There was not room in the horrid little place for all of us, so I left the search to Emerson and Ramses. All they found was an overturned beer jar and a pile of cigarette ends, a rough clay lamp and a thin layer of musty straw.

We returned to Abdullah’s house, hoping that the inquiries he had set in motion had produced more information. Our people had been on the job since dawn, and I must say they had covered the village thoroughly. A crowd of witnesses awaited us, some grumbling and resentful, some curious and cheerful. Abdullah brought them in one by one while we sipped the tea Kadija served.

Everyone had known of Layla’s return; it had been a subject of interest, particularly to some of the men. However, when they dropped by to renew old acquaintances they had been turned away. They were indignant but not surprised; Layla had always been unpredictable, as one of them put it, adding philosophically, “That is what comes of letting women have their own money. They do what they wish instead of what men tell them to do.”

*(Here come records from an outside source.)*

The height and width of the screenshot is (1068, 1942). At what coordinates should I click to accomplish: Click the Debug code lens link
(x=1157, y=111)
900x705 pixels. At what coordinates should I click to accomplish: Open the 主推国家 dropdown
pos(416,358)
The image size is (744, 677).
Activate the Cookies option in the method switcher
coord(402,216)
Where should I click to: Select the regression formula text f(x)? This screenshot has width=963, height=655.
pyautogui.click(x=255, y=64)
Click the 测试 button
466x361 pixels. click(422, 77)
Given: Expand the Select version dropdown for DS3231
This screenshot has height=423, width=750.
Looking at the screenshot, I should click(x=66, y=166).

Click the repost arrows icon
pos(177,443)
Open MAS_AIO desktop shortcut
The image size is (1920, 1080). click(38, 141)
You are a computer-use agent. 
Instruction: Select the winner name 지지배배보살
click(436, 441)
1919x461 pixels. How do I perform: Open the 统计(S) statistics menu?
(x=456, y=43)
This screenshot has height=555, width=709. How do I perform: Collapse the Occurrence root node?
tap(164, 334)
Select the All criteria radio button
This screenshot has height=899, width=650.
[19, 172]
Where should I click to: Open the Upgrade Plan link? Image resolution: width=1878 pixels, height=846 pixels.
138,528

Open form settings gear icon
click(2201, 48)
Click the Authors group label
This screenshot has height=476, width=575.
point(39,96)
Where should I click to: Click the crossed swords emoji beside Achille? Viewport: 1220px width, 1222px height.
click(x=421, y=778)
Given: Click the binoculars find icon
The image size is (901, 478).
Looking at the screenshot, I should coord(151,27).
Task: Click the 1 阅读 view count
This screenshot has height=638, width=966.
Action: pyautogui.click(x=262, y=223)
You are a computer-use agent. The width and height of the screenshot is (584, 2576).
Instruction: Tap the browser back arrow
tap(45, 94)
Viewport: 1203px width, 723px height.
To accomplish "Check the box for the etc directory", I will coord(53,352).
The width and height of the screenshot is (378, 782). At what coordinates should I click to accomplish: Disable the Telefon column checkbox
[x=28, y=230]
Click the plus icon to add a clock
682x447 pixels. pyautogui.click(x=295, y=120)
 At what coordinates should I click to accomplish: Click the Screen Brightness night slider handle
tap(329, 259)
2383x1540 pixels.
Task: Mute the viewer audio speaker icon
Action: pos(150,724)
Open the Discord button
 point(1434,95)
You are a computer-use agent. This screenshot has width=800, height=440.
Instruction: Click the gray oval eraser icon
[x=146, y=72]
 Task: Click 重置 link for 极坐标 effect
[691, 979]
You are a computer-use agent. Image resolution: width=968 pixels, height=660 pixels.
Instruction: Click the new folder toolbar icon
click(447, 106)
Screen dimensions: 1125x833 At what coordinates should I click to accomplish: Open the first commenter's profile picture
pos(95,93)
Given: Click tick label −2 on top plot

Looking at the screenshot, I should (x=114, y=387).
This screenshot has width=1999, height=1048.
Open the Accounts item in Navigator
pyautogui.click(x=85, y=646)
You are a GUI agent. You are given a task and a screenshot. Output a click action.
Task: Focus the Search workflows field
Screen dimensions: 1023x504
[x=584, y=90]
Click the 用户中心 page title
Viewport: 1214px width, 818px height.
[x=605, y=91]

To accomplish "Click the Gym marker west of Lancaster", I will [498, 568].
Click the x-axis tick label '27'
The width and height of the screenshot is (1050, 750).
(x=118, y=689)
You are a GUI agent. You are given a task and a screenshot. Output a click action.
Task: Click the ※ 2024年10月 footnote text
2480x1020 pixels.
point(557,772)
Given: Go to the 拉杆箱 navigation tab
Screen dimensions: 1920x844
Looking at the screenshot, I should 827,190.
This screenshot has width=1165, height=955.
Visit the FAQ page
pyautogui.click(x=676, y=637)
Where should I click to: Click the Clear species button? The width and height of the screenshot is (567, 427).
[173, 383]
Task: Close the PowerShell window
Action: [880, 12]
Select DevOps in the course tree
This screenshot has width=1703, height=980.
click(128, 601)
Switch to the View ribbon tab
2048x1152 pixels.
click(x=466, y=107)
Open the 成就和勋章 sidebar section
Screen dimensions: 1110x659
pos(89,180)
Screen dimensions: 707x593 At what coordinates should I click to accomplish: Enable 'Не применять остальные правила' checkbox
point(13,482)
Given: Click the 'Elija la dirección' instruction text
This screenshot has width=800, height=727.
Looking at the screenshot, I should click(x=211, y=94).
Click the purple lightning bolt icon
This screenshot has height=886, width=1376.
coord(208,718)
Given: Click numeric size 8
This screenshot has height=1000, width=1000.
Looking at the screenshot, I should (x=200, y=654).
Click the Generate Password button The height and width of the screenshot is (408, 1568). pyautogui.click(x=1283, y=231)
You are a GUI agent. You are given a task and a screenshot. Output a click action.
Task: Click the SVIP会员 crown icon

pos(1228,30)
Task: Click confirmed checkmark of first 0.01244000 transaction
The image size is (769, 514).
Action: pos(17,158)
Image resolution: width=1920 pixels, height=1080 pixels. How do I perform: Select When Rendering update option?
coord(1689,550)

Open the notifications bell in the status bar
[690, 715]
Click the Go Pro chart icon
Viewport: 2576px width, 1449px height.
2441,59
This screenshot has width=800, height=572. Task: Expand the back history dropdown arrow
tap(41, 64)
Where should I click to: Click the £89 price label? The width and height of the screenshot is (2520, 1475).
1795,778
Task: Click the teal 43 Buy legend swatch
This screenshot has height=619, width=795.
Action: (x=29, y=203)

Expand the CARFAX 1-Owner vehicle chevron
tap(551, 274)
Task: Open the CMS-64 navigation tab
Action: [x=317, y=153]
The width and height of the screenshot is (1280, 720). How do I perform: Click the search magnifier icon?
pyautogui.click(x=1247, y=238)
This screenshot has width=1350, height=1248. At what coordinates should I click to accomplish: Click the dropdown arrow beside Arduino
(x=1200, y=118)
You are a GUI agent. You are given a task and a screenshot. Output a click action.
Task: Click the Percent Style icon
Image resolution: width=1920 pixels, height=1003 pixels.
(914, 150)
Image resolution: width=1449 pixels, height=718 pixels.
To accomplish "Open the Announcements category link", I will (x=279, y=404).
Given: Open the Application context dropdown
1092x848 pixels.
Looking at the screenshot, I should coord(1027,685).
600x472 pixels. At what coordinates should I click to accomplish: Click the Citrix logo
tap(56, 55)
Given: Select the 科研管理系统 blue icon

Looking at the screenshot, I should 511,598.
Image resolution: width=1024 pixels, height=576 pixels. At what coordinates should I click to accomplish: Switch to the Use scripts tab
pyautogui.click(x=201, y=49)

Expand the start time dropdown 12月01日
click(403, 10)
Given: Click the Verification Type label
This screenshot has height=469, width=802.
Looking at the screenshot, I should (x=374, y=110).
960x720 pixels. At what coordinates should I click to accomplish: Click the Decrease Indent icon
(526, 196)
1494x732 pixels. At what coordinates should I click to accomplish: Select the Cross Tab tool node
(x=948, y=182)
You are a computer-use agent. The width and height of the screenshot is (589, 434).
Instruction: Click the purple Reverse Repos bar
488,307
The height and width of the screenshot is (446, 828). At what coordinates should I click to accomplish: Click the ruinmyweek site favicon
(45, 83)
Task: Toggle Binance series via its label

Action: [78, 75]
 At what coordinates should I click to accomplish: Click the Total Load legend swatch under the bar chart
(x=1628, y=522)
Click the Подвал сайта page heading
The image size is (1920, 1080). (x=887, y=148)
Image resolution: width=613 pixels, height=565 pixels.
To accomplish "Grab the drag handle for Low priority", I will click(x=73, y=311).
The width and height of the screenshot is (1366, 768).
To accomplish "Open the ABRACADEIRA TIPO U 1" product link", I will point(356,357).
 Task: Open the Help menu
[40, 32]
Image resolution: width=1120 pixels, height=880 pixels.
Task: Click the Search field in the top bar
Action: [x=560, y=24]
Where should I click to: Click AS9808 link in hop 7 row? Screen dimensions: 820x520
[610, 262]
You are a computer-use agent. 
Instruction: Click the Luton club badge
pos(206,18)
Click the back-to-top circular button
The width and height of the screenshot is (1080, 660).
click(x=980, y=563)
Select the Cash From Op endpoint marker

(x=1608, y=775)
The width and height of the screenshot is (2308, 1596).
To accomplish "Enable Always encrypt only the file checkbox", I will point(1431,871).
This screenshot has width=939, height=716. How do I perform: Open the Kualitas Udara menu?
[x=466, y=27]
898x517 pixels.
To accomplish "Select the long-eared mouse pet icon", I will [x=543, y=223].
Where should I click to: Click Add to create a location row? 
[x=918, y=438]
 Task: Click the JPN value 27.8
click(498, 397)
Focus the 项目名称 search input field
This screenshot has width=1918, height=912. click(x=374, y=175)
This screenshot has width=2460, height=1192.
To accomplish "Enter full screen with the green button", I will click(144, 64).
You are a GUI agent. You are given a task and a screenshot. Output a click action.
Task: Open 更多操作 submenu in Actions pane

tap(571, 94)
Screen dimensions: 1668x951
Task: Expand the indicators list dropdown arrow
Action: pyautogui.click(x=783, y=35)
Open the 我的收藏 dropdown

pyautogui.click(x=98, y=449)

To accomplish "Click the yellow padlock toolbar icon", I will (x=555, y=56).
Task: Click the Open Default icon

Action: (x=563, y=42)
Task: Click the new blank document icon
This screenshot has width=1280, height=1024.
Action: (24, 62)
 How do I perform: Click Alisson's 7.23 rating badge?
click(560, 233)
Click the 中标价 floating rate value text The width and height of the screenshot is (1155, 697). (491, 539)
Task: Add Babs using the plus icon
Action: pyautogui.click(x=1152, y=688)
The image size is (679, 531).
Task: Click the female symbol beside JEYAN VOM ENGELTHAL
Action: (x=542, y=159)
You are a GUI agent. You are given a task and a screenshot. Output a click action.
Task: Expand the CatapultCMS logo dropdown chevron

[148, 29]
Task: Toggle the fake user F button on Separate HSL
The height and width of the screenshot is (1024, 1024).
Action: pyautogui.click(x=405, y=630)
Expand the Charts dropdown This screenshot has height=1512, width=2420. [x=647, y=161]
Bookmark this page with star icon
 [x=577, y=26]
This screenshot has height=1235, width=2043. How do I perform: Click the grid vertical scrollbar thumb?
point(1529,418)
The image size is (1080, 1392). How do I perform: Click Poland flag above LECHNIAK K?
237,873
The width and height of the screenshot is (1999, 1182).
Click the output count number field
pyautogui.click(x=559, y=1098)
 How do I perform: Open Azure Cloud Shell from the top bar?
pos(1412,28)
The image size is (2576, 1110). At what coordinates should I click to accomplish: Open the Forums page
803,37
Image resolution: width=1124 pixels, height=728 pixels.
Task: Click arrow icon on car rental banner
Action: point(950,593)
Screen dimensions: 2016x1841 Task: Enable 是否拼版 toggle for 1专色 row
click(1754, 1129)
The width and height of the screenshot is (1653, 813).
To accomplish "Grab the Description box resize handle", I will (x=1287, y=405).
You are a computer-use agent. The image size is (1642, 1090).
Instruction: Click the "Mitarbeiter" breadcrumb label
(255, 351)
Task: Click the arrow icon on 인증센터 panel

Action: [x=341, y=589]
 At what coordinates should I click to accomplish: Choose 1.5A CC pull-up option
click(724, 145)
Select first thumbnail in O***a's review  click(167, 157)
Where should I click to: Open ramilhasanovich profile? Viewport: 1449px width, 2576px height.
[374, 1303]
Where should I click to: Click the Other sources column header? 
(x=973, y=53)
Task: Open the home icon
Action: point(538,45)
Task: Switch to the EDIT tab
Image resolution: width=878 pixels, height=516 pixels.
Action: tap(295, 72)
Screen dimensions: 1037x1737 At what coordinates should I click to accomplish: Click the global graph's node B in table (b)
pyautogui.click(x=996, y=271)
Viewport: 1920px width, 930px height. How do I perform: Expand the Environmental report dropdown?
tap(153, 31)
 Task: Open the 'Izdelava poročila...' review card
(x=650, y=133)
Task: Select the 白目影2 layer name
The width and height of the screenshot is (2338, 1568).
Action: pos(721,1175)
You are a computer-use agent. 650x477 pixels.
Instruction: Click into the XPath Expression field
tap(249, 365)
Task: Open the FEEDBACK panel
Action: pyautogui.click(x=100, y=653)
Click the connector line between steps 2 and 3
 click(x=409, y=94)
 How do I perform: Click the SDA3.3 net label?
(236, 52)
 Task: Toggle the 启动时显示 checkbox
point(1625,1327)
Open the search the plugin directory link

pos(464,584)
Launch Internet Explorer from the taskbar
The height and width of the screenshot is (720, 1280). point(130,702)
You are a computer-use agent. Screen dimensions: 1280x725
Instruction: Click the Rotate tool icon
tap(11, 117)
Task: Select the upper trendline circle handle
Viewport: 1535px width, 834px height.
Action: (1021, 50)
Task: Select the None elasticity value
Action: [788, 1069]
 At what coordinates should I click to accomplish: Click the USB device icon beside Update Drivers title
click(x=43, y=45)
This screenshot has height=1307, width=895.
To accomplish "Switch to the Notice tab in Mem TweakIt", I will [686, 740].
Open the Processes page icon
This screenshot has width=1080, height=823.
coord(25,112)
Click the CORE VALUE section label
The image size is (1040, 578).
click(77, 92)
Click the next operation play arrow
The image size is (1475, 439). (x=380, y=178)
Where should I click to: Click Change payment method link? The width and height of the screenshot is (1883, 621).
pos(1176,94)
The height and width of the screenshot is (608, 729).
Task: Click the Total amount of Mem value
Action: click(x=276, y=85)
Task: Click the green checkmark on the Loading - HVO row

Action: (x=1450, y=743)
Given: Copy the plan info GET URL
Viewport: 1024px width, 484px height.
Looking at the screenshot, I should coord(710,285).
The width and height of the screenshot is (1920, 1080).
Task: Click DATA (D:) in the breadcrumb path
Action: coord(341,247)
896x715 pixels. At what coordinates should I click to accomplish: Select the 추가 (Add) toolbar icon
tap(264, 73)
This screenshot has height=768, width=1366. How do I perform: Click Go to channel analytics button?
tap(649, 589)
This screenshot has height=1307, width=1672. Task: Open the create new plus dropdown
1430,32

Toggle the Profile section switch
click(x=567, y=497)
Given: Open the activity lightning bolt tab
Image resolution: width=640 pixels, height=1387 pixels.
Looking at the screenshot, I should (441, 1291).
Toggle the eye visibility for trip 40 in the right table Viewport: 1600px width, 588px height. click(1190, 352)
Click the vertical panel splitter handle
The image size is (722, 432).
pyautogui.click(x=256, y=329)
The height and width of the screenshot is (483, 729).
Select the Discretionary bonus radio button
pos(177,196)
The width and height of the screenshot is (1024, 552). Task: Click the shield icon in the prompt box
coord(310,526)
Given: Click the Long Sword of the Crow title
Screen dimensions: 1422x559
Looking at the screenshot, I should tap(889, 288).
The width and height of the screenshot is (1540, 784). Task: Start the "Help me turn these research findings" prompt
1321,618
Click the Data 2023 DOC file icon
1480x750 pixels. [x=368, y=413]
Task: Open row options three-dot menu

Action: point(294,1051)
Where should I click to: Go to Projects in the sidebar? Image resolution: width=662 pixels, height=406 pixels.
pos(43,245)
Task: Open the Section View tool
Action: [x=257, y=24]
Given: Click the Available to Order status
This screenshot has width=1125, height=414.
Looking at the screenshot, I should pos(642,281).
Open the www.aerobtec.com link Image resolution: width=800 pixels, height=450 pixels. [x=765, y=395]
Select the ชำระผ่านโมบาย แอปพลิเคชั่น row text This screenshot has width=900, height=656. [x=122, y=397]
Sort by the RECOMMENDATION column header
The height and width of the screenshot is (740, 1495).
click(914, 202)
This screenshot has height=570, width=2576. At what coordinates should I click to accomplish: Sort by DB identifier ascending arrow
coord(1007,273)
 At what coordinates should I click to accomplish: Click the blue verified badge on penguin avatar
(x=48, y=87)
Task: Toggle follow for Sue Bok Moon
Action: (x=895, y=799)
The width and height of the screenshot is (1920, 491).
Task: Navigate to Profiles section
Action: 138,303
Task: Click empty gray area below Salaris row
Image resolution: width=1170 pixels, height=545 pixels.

“Damned right,” said Nefret, after this last witness had taken his leave. “I beg your pardon, Aunt Amelia and Mrs. Vandergelt.”

“Granted,” said Katherine with a smile. She had got accustomed to hearing Nefret use bad language, and I had more or less given up hope of stopping Nefret from using it. She had learned a good deal of it from Emerson.

Aside from the unhelpful information about Layla, the majority of the witnesses had nothing much to say, though some of them said it at considerable length. Strangers had been seen coming and going from Layla’s house; they were unfriendly people who would not stop and fahddle or answer questions. Finally Emerson put a stop to the proceedings with a vehement comment.